No podía ser posible. No era un hombre como él el que podría captar su atención, ni un hombre tan lleno de presunción. Ella, una Sultana, no podía caer tan bajo, y mucho menos dejar que sus pensamientos se extraviaran en un desconocido con tal descaro. Mihrimah se reprendió mentalmente mientras su paso aceleraba, buscando salir de ese lugar y alejarse del malestar que aquel encuentro había causado en su pecho.

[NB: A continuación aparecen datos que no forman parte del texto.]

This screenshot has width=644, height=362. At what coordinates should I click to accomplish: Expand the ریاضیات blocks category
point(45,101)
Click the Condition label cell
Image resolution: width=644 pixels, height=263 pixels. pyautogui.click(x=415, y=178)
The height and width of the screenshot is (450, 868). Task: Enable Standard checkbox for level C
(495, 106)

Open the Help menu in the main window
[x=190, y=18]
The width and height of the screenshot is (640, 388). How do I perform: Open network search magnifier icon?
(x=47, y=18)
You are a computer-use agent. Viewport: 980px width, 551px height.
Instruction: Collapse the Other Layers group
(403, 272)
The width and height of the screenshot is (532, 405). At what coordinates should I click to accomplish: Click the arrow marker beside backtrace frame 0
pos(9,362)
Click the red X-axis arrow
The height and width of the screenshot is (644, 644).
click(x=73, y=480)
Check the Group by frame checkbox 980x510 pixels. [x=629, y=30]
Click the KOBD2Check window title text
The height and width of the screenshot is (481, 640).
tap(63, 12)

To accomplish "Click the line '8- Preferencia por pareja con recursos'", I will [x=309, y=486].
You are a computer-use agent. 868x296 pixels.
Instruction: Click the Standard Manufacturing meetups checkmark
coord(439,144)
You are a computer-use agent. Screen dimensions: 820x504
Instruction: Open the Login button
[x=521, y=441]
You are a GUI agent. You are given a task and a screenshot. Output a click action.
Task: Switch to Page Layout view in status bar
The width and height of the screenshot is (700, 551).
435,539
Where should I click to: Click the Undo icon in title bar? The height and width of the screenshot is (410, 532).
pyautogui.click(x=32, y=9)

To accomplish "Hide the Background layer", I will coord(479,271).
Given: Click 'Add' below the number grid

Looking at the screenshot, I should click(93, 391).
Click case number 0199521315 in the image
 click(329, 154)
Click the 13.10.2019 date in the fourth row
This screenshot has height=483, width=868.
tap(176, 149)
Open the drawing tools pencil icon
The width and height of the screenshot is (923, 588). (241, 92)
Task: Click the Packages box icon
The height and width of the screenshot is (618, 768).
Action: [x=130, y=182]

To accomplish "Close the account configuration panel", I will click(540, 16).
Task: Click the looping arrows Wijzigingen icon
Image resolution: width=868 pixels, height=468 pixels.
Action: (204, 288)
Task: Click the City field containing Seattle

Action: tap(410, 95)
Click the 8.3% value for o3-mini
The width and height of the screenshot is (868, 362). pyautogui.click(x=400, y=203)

La idea de dejarlo atrás y olvidar su rostro, esa expresión tan irritante, la reconfortó un poco. Sin embargo, al dar un par de pasos más, un pensamiento la asaltó, y como una maldición, la certeza de que su mente seguiría jugando con ese encuentro la alcanzó. Nunca debí haberle dado esa oportunidad siquiera para que sus pensamientos quedaran en mi mente. No soy una niña...

Continuó su camino hacia el lugar donde había dejado a Zarife, maldiciendo al hombre y a su propia vulnerabilidad por siquiera haberlo considerado un objeto de interés.